Limitations of study

The present study included a low level of variability in the age range. To solve this problem, more patients in younger age ranges in both groups will be required to assess whether age is a key factor that influences immunoglobulin levels in COVID-19 pneumonia development. The study only included people from March 2020 to February 2021, the Spanish first to third waves, which is far from the current situation with this pandemic. The vaccine mostly impacts the humoral response, inducing different cellular responses; a well-matched, characterized cohort of unvaccinated SARS-CoV-2 patients provides a better comprehension of the humoral response (the objective of our study) in the severity of COVID-19 pneumonia. On the other hand, the limited participation of re-infected patients with different virus variants facilitates the interpretation of our results. Igs measurements have performed using the NP antigen; further experiments using different proteins or pools of proteins of SARS-CoV-2 may be useful to validate our results. Finally, in the future, it would be interesting to determine whether secretory antibodies may contribute to long-term barrier tissue damage in COVID-19 pneumonia and evaluate the correlation between circulating immunoglobulin concentrations and their presence in different tissues.

Conclusions

IgA has been strongly associated with increased risk of COVID-19 pneumonia development whereas circulating IgG will be crucial in the diagnosis of active COVID-19 and could be related to long-term immunity in all COVID-19 positives.

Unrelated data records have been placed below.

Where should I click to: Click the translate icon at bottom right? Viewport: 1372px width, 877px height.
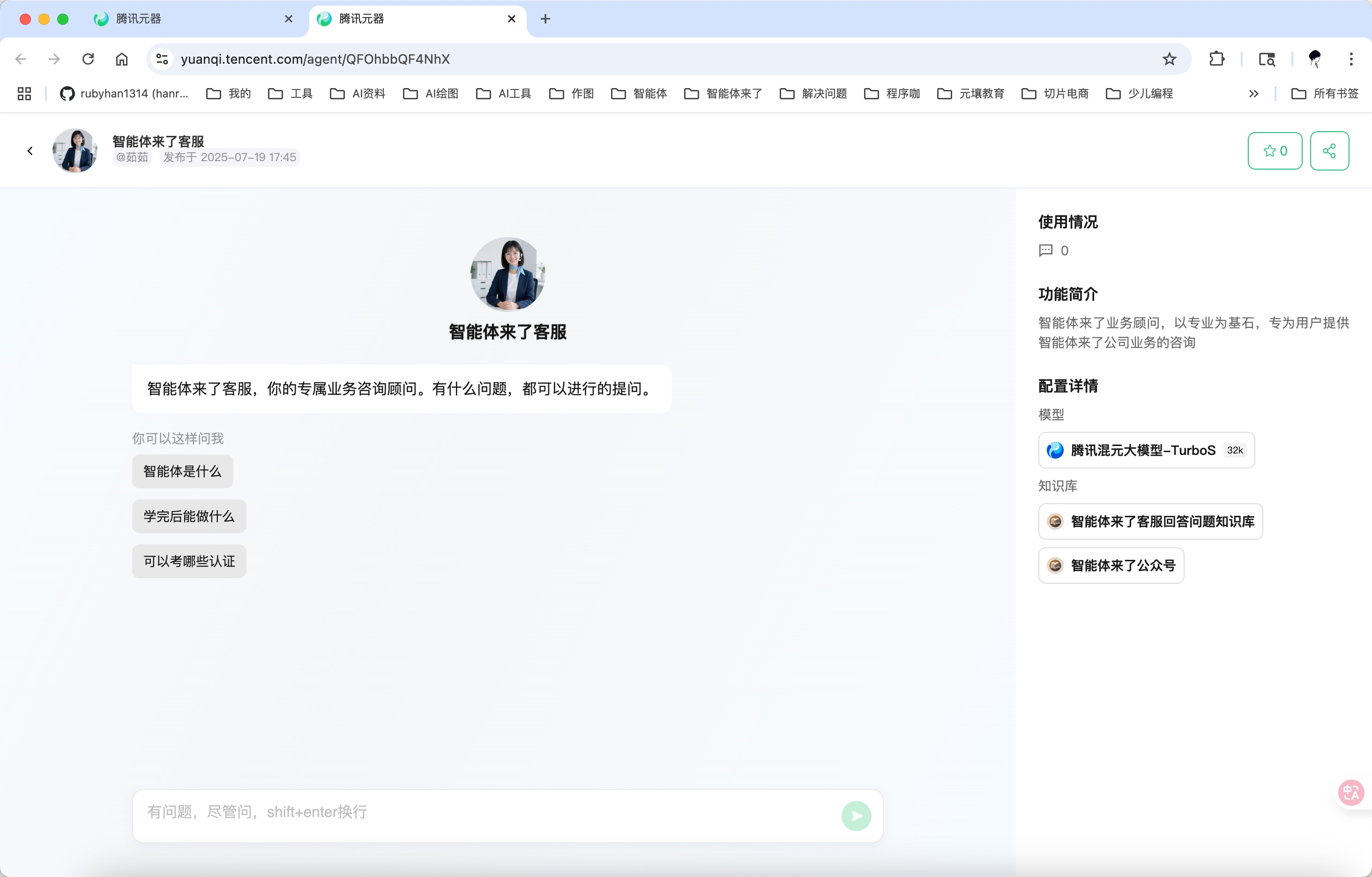[x=1350, y=792]
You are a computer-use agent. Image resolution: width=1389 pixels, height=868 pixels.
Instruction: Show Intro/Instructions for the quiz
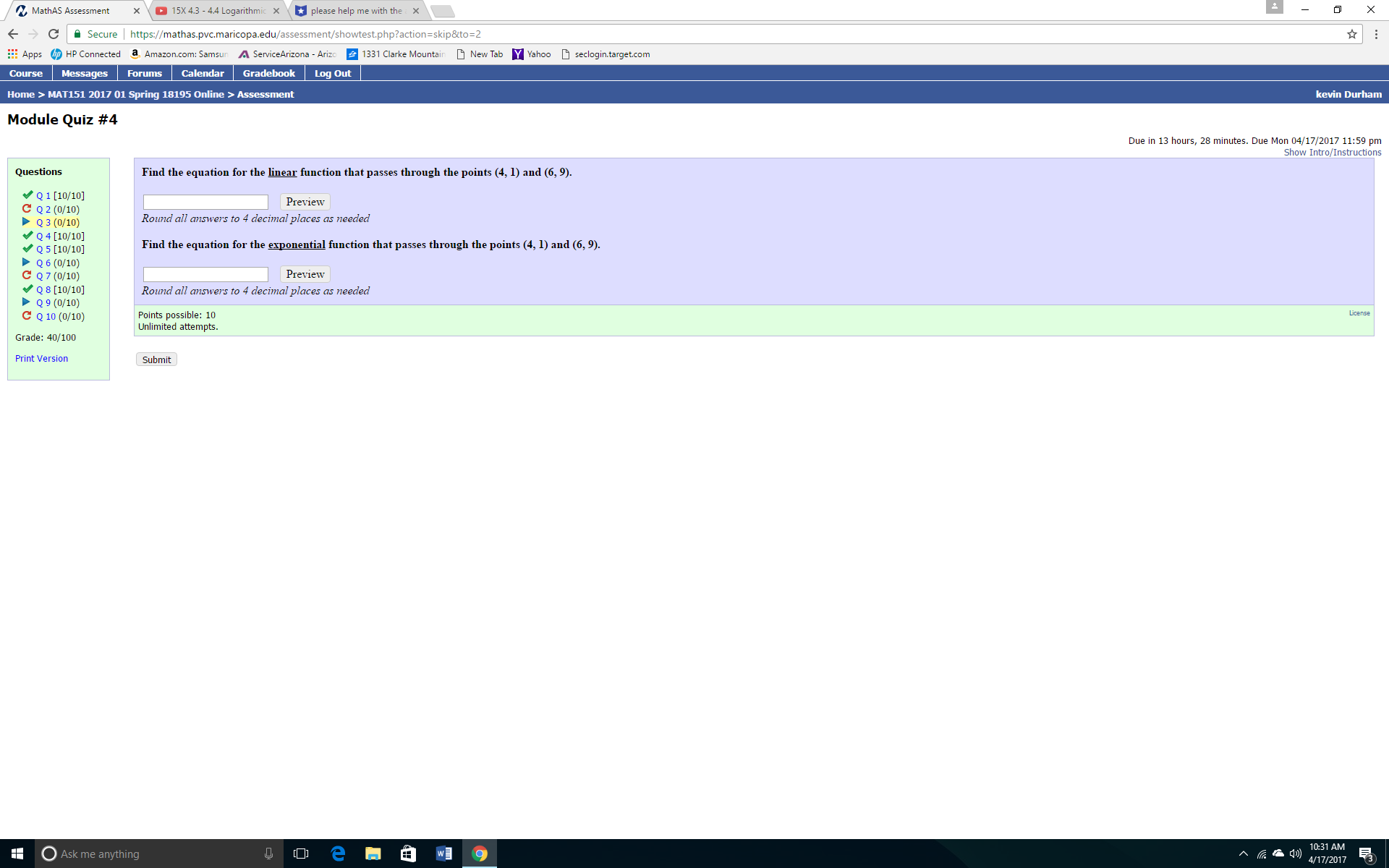pyautogui.click(x=1332, y=152)
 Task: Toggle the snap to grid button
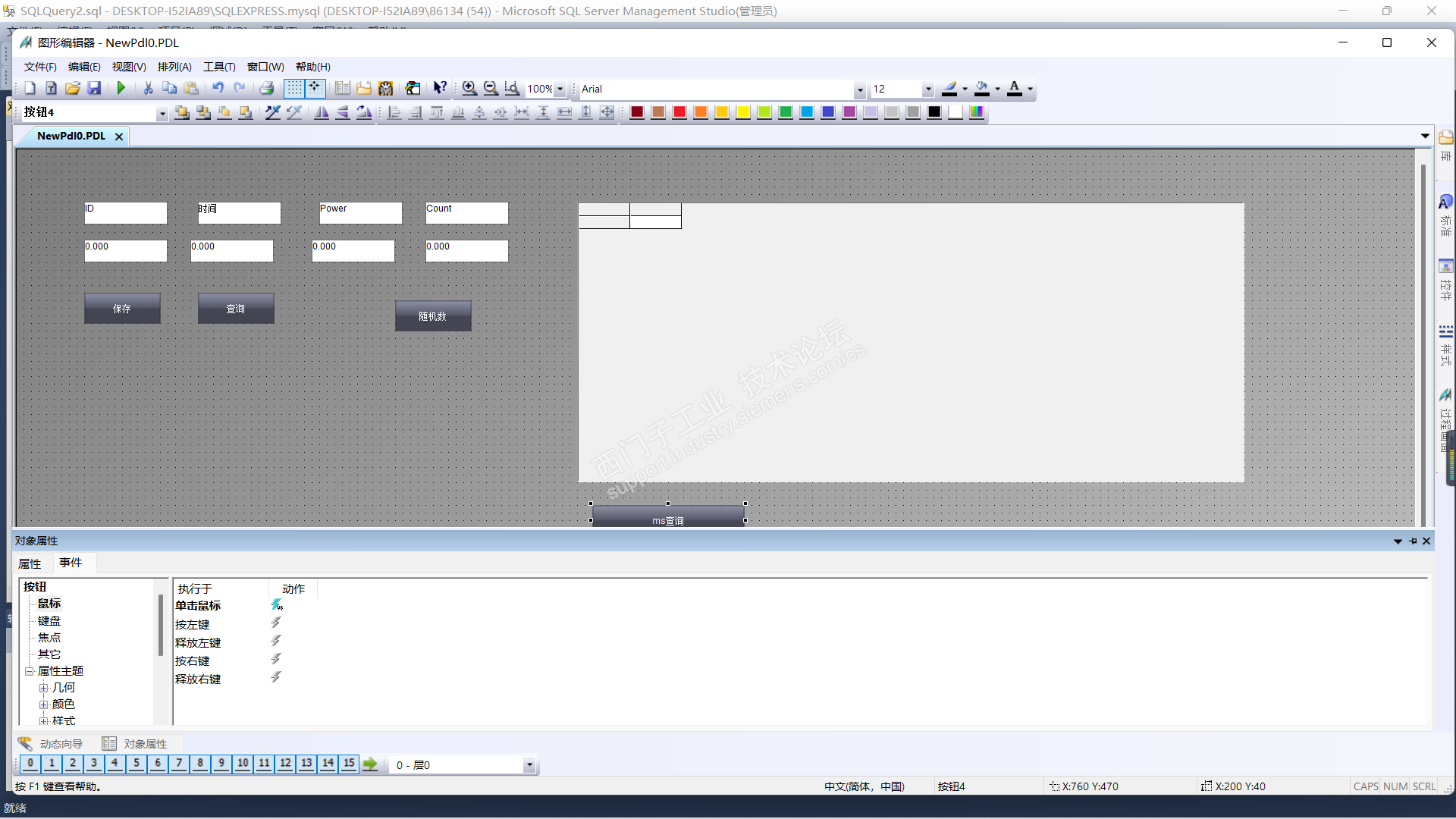point(315,89)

During the recovery phase, high levels of immune/induced IgM will be associated to COVID-19 pneumonia and could be involved in tissue damage [12]. Also, IgM concentrations have been correlated with previous comorbidities or COVID-19 therapy used [12]. In this regard, there are not many studies that focus on the study of the influence of the treatments used in COVID-19 pneumonia on the levels of the different immunoglobulins in the long term. Our data confirmed that the interaction of different pharmacological interventions and the presence of respiratory complications needs to be explored. Overall, our results could contribute to a better understanding of the humoral response at each stage of disease development and help in the development of more effective treatments and vaccines.